The distance factor from schools, hospitals and religious places alone is not paramount while allowing or refusing to allow a liquor vendor to set up shop. The objections of the residents of the locality must also be given due considerations. So held the Bombay High Court in Hotel Shoba vs. Department of Excise, Maharashtra, while ruling that societal concerns were uppermost when they were at odds, and came into conflict, with private interests. The court was seized of a matter involving State government’s powers under the Bombay Prohibition Act, 1949 to grant or deny liquor vending licenses.

The Court brushed aside the argument of the petitioner that the objections of the neighbourhood ought not to have weighed with the authorities while rejecting the liquor vending application license inasmuch as they could always have sought police and Governmental help when actual nuisance was created by drunken behaviour.
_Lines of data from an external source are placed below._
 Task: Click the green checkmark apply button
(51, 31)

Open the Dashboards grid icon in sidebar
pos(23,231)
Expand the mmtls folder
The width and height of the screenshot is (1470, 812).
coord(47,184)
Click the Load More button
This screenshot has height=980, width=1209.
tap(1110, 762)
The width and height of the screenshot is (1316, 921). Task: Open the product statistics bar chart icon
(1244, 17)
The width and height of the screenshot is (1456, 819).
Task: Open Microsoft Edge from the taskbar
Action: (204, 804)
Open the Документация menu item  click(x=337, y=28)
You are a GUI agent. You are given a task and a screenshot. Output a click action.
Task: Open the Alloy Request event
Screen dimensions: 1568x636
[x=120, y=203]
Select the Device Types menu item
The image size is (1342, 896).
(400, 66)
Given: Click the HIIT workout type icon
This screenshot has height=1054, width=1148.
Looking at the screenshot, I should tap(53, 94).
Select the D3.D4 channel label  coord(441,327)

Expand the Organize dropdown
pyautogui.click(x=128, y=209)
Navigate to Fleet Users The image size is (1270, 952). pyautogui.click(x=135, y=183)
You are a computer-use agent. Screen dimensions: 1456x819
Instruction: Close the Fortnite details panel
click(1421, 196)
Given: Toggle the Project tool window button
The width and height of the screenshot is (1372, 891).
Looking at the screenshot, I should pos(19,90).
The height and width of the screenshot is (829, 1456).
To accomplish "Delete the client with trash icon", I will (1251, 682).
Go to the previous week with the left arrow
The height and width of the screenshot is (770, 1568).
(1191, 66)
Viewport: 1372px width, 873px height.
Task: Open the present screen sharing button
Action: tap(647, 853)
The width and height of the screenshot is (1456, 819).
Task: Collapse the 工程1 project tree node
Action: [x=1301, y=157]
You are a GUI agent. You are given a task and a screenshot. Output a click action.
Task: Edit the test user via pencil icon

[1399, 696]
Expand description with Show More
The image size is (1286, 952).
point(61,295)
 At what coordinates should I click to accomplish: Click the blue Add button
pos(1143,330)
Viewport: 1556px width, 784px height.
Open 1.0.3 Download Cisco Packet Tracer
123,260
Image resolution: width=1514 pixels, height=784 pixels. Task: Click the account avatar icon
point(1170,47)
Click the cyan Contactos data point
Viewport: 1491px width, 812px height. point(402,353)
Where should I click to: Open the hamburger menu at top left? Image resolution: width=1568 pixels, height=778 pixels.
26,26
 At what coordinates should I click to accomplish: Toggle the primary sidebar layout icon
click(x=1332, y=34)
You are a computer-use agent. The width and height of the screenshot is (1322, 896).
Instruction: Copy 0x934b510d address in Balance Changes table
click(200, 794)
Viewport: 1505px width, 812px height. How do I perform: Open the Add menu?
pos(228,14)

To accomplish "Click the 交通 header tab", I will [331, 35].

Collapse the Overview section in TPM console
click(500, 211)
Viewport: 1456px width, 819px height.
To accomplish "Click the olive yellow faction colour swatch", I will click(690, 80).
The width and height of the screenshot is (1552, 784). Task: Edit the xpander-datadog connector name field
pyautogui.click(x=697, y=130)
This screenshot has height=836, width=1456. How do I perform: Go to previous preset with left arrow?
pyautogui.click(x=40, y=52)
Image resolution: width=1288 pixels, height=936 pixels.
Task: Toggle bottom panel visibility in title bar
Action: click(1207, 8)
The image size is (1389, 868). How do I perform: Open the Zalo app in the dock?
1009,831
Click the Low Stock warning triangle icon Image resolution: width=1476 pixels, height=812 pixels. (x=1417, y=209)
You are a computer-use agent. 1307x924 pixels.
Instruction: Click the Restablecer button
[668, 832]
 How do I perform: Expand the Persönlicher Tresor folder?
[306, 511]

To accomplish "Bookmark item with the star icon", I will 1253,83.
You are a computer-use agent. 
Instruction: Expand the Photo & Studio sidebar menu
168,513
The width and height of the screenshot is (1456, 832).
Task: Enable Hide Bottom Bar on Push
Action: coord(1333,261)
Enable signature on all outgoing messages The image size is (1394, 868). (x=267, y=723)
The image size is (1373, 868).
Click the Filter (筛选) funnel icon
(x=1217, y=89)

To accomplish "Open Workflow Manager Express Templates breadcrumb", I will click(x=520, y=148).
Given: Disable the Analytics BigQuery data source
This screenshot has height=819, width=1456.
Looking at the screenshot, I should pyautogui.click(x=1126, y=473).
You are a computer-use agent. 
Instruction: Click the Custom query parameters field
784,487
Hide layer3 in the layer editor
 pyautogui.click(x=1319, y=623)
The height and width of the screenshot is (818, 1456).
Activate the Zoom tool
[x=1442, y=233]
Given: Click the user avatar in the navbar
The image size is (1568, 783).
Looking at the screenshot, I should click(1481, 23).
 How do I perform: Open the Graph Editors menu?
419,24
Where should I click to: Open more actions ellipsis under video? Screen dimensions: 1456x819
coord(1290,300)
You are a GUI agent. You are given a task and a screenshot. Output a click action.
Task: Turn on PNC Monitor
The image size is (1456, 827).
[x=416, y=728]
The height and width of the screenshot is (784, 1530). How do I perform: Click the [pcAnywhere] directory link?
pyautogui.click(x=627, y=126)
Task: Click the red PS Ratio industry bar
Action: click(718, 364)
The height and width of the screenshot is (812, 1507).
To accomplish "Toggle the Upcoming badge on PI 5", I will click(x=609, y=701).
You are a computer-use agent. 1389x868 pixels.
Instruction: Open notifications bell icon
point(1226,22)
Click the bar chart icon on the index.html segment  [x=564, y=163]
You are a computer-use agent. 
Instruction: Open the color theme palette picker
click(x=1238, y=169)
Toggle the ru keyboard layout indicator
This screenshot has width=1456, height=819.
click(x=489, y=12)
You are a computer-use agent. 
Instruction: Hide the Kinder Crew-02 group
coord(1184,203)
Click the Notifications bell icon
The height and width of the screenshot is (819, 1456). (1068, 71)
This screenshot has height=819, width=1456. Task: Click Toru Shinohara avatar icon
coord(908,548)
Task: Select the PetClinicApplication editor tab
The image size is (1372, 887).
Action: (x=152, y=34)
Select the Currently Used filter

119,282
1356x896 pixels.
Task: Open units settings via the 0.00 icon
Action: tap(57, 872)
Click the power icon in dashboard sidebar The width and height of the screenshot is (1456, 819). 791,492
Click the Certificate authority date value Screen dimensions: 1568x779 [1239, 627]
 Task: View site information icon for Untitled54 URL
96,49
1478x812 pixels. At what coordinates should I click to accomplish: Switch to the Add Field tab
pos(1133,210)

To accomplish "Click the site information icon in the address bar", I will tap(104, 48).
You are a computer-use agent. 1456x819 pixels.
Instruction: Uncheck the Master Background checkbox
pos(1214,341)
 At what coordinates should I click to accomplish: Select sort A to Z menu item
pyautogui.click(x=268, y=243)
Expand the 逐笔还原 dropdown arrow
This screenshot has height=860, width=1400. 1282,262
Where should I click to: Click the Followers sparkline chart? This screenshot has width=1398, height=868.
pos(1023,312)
The Court pointed out that the very purpose of seeking public response before granting or denying license under the Act was to prevent a potential nuisance from brewing rather than wait for it to rear its menacing head and then chop it off. The residents of the neighbouring locality, admittedly away by the statutory distance of 100 metres from the hotel, apprehended that children and women returning home late from their work were especially vulnerable to attack and abuses from those emerging out of the hotel in an inebriated state. A bar on bar near residential colonies, places of learning, worship and convalescence (hospitals) was also called for in view of the mushrooming of ancillary activities such as snack shops around the bar, creating their own law and order problems.

The Court quoted with evident approval the following lines among others from Bernard Shaw, a teetotaller: “Only teetotallers can produce the best and sanest of which they are capable……Drinking is the chloroform that enables the poor to endure the painful operation of living.”